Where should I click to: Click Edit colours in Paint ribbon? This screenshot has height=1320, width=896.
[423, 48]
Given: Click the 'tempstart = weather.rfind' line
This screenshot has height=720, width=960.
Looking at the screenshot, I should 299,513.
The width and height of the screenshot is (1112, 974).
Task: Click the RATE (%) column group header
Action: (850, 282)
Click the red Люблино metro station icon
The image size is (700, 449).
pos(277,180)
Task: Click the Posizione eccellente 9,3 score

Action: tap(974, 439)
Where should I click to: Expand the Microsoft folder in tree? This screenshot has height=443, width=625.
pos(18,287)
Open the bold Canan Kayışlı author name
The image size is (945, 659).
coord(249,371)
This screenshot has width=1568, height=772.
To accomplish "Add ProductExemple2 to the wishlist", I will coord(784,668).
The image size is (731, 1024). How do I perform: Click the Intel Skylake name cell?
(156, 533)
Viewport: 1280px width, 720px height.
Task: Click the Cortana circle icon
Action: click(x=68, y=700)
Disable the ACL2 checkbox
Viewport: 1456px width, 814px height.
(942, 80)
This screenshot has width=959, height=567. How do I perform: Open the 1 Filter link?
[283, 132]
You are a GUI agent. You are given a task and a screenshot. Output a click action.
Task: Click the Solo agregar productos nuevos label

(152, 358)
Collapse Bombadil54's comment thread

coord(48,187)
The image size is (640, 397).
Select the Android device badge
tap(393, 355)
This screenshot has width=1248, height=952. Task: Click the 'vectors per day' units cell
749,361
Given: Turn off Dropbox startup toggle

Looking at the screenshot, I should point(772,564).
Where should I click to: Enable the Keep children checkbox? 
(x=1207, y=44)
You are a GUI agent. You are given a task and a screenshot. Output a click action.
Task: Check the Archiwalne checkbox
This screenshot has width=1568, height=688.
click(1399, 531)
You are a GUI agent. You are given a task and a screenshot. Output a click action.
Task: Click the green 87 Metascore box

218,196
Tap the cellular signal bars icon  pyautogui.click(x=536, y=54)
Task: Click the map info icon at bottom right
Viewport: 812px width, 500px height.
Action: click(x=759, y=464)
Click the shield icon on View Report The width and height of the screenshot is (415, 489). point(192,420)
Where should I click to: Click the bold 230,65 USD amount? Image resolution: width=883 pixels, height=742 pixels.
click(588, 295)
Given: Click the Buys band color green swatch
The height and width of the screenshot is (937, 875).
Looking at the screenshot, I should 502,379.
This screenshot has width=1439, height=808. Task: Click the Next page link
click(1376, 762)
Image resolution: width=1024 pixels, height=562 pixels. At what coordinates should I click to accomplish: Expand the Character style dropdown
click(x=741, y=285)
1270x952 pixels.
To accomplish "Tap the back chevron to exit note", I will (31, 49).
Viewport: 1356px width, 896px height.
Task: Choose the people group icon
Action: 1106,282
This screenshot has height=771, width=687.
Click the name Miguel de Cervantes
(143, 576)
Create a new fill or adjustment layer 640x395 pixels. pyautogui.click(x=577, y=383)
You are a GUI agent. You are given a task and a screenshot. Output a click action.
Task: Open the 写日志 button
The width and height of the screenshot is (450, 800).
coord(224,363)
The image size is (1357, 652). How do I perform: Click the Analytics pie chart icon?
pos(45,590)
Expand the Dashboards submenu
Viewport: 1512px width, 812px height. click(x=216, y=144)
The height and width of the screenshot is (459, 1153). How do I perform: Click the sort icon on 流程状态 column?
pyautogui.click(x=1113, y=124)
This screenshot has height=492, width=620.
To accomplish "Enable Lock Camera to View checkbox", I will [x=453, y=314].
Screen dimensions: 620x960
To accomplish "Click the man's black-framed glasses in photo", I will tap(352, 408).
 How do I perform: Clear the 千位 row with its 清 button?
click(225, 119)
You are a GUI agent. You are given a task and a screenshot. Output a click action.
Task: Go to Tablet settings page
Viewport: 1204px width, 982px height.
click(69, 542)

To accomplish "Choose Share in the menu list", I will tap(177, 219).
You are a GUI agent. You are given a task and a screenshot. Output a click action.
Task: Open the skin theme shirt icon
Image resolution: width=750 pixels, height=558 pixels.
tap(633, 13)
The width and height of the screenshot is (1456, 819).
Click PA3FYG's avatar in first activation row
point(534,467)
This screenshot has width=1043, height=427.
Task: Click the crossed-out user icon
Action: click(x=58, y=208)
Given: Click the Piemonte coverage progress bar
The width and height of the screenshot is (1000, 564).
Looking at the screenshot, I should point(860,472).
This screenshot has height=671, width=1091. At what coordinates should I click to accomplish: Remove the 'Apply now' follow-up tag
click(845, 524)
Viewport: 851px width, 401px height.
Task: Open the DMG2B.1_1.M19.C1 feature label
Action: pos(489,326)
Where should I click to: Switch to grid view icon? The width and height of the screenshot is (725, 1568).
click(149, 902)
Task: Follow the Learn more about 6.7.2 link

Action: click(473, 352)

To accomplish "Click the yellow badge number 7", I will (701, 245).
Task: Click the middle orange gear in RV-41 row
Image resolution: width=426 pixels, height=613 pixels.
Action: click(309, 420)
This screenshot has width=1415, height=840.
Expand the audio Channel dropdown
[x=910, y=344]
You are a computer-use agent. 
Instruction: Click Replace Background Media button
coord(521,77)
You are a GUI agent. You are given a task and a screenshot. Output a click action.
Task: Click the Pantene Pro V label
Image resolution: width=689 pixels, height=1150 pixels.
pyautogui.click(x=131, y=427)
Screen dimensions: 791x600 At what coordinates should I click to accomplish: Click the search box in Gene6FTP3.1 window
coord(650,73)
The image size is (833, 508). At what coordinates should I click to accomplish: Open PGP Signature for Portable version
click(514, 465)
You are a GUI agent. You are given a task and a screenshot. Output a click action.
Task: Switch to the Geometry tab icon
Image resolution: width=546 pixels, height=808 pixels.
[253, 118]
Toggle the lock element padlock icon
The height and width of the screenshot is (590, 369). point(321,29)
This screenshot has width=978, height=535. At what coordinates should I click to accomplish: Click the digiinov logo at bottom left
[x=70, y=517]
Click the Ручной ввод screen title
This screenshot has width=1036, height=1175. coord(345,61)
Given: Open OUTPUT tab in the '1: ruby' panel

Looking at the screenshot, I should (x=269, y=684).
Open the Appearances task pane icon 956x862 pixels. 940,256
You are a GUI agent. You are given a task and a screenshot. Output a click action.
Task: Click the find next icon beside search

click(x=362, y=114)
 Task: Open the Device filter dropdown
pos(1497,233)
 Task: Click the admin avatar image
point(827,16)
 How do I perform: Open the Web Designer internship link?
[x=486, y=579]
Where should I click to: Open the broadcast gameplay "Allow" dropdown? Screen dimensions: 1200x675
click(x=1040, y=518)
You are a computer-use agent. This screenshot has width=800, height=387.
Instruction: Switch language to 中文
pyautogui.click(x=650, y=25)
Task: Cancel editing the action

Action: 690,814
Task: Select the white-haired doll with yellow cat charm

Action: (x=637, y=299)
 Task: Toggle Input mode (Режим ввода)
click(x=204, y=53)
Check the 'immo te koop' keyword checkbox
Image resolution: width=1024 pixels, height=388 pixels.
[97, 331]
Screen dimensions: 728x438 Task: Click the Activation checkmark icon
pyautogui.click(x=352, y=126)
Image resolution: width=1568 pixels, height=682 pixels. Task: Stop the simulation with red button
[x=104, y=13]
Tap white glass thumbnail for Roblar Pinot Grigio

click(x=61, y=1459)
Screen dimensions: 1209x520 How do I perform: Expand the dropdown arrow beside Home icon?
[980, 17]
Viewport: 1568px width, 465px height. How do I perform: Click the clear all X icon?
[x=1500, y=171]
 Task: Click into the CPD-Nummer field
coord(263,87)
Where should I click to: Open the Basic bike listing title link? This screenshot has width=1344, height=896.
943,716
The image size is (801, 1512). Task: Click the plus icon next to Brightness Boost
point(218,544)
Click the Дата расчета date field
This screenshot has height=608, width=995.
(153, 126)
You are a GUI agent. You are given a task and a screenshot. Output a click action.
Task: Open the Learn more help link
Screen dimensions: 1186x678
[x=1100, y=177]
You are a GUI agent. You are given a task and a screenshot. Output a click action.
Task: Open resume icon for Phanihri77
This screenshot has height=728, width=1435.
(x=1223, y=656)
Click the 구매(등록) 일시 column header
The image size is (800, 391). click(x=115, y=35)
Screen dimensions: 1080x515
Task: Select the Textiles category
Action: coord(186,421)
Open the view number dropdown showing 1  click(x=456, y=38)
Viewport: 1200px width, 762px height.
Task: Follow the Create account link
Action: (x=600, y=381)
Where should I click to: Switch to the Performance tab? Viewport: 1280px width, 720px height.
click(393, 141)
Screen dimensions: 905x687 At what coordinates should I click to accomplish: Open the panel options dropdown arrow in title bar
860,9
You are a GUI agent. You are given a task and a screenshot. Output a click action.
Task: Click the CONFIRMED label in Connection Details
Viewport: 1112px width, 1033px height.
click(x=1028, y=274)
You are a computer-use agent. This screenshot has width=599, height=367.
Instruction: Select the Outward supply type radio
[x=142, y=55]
# # #
▸ **WHAT YOU SHOULD DO**
Copy out every line of the material above that mentions the word "computer".

▸ **WRITTEN ANSWER**
You are a computer-use agent. 
You are a computer-use agent. This screenshot has width=800, height=387.
You are a computer-use agent. This screenshot has width=599, height=367.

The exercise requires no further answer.